答えのない「閉塞感」に覆われた世界で、われわれはどうしていけばよいのだろうか

日本に漂うこの「閉塞感」に対して、われわれはどう向き合えばよいのでしょうか。イベントプロデューサーのテリー植田さんが持論を展開します。


「サマーソニック 2019」に参加

 日本に漂う、東京に漂う、この「閉塞感」はいったい何なのでしょうか?

 私(テリー植田)はイベントプロデューサーとして、イベントや小売店の売場や催事の企画をプロデュースし、メディアで発信していくことを仕事にしています。イベントは、常に新しい文化の「兆し」であるべきだと思っています。

まん延する閉塞感のイメージ(画像:写真AC)

 音楽フェスティバルは、その閉塞感からわれわれを一瞬だけ解放してくれる貴重なイベントで、毎年定番の存在となっています。
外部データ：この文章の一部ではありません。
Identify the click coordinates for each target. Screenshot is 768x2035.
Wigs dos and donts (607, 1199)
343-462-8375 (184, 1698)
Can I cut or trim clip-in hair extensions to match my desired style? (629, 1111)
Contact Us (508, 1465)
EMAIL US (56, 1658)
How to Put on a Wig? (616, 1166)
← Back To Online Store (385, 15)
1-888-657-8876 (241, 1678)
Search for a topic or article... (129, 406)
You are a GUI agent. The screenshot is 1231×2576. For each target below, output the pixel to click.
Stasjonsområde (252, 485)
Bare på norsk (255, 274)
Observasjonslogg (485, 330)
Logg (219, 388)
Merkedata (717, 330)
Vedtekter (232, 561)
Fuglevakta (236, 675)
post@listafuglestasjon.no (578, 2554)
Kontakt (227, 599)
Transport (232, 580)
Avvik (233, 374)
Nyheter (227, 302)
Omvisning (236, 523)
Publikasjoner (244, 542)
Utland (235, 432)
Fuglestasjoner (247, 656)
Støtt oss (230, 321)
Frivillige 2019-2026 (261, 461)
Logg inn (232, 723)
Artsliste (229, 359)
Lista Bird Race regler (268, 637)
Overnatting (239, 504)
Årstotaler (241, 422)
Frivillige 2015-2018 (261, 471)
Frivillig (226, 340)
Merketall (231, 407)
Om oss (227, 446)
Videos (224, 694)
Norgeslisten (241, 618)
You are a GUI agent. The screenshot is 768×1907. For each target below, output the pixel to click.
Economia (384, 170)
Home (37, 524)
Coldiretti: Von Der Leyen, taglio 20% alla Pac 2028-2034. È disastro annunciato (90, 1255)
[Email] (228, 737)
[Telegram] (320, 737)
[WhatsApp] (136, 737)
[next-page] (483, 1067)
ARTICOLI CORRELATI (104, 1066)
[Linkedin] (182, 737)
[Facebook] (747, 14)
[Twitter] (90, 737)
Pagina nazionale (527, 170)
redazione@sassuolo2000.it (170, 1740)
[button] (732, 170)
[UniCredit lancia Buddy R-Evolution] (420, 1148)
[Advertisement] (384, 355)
 8月16日(金)から18日(日)までの3日間、幕張メッセ(千葉県千葉市)と千葉マリンスタジアム(同)で行われた大型音楽フェスティバルの「サマーソニック 2019」に参加しました。参加と言ってももちろんミュージシャンとしてではなく、チケットを買って遊びに行ったわけでもありません。

 実は私、夏だけ、そうめん研究家・ソーメン二郎の肩書きで活動しているのです。私が参加したのは、ソーメン二郎として監修したそうめんメニューを売る店がフードコートに出店しているから。

変化したフジファブリックの歌詞に対する印象

 2018年にそうめんメニューを販売した店は私が監修した店だけでした。しかし、2019年はなんと新規で2店もありました。

夏に消費されるそうめんのイメージ(画像:写真AC)

 サマーソニックのフードメニューは「ソニ飯」と呼ばれるほど、フェス飯の代名詞になっています。そうめん店が3店もあれば、ブームの流行りを感じざるを得ません。私は会場で、そうめん文化の新しい兆しを体感できました。

 7月は冷夏の影響で、そうめんとめんつゆの業界は打撃を受け、消費が非常に遅れましたが、8月に入ってすぐ夏のピークとなりました。ピークを感じるようになると、いつも私の脳内に鳴り響く音楽があります。フジファブリックが2007(平成19)年11月にリリースした「若者のすべて」です。

 この曲を最初に聴いたとき、「素敵なバンドが現れた」くらいに思っていたのですが、なんだか新しい爽快感を感じました。しかしながら、ここ数年は印象が違うのです。歌詞をじっくり読むと爽快感ではなく、まったくもって「どんより」しているのです。